Prácticamente a diario, distintas familias piden ayuda a las autoridades del Estado para que sus hijos con un avanzado problema de consumo sean internados. Para ello, deben ser derivados a otras provincias. El Colegio de Psicólogos de Catamarca expresó su opinión sobre esta situación. "La droga es el síntoma y el problema es la familia”, remarcaron. El problema surge cuando la familia no brinda amor ni contención, fundamentalmente, explicaron.
Psicólogos señalan: "La droga es el síntoma y la familia el problema"
Cuando es la familia la que no contiene, los chicos y las chicas comienzan a consumir y este consumo puede volverse problemático. Luego, cuando el problema se escapa de las manos, la familia pide la intervención del Estado.
Daniel Tomassi es médico del Centro Integral de Salud y consideró que, en gran medida, el tratamiento ambulatorio da resultados satisfactorios. No obstante, reconoció que cuando se pide la derivación para la internación el pedido es de los familiares "y no de los hijos”. Según el profesional, la Ley Nacional 26.657 de Salud Mental indica que los padres deben hacerse cargo de sus hijos.
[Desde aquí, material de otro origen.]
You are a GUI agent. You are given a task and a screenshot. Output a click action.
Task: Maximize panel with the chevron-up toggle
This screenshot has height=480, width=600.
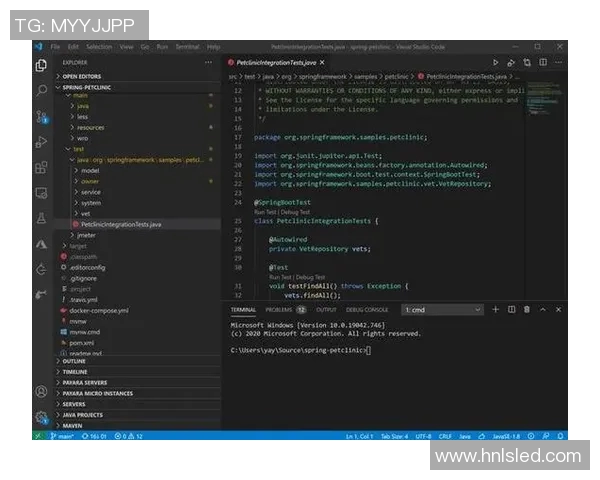click(542, 310)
Sin embargo, remarcó que muchas veces la familia no pone límites.
Hace unos días, volvió a resonar la historia de Santino, un niño que actualmente tiene 12 años pero que comenzó a consumir a los 9 años. La falta de atención familiar lo llevó al consumo de sustancias y luego a ser un ‘chico en conflicto con la ley’, pese a no tener edad para responder penalmente. Lastimosamente, la historia de este niño se repite una y otra vez. Aunque es tan solo un chico, ya conoce los pasillos del Juzgados de Menores y, por su edad, desde el mismo fuero lo sobreseyeron. A pesar de esto, el juez de Menores ,Rodrigo Morabito, en septiembre del año pasado, solicitó que la cartera sanitaria pusiera inmediatamente un plan estratégico en marcha. También sugirió la urgente evaluación y aplicación de medidas de protección y, de ser necesario, la aplicación de medidas excepcionales.
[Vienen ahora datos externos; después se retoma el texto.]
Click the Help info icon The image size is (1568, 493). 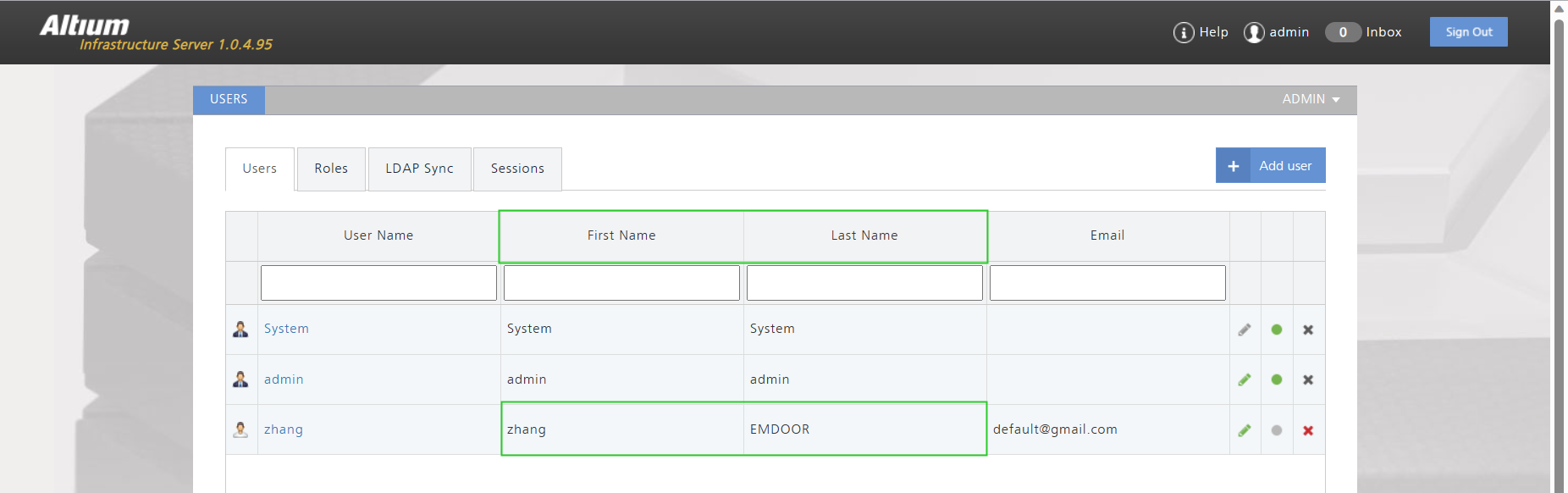[x=1183, y=32]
De acuerdo con lo establecido por Morabito, en la sentencia se advierte los estragos que causó la familia en Santino. "No hay un referente adulto significativo: ‘una madre abandónica’ y ‘un padre ausente’. La ausencia del padre es otro factor que afecta mucho la vida de este niño. Esta situación condiciona la vida familiar, creando un ambiente estresante debido, entre otras cosas, a la situación del jefe del hogar quien no ejerce el rol paterno. Esta situación disfuncional ha desencadenado en este niño un autoestima baja, con un inicio temprano en el consumo de sustancias psicoactivas, sentimientos de mucha angustia y ansiedad. La reclusión en una institución repercute negativamente en el estado anímico de este niño que, de alguna manera, vivencia esta internación como otra forma de abandono”, explicó.
LOS CASOS EMBLEMÁTICOS
Del hogar sin amor a la cárcel
Así como la historia de Santino se repite, palabras más, palabras menos, las sentencias por otros chicos indican una triste realidad. En el fallo de Santino, en referencia a la familia, el juez advirtió sobre la "falta de contención, amor, extrema pobreza, marginalidad, ausencia de escolarización, el consumo excesivo de psicofármacos y pegamentos y el reclutamiento por parte de algunos adultos para la comisión de delitos”.
Algunos casos emblemáticos son:
Elio: Ingresó a la Justicia de Menores a los 9 años en una situación de extrema pobreza e indigencia. Por sentencia, se dispuso incorporarlo al Sistema de Libertad Asistida, programa Acompañamiento y Supervisión en Territorio. Se lo incorporó a un tratamiento por adicciones y se solicitó al Poder Ejecutivo contar con un centro de adicciones. Hoy está alojado en el Servicio Penitenciario.
Jacobo: A los 13 años comenzó a recorrer los pasillos del Juzgado de Menores en condiciones de vulnerabilidad social. Se lo incorporó a un tratamiento por adicciones. Cumple condena en el cárcel de Miraflores.
Axel Nicolás. Recientemente condenado pero privado de la libertad desde julio de 2012 –entonces con 16 años- por un homicidio. Ingresó al Sistema Penal a los 13 años en una situación de extrema pobreza. Era un joven el alto riesgo para sí y para terceros. Se emitió, en su momento, una sentencia en relación con la Ley de Salud Mental, intimando a los organismos públicos, pidiendo que se cumpla con la Ley de Salud Mental. Era necesario que estuviera internado en un lugar debido a su grave situación de salud.
Actualmente, hay otros adolescentes en conflicto con la Ley que comparten el mismo perfil. Quizá su destino pueda ser otro.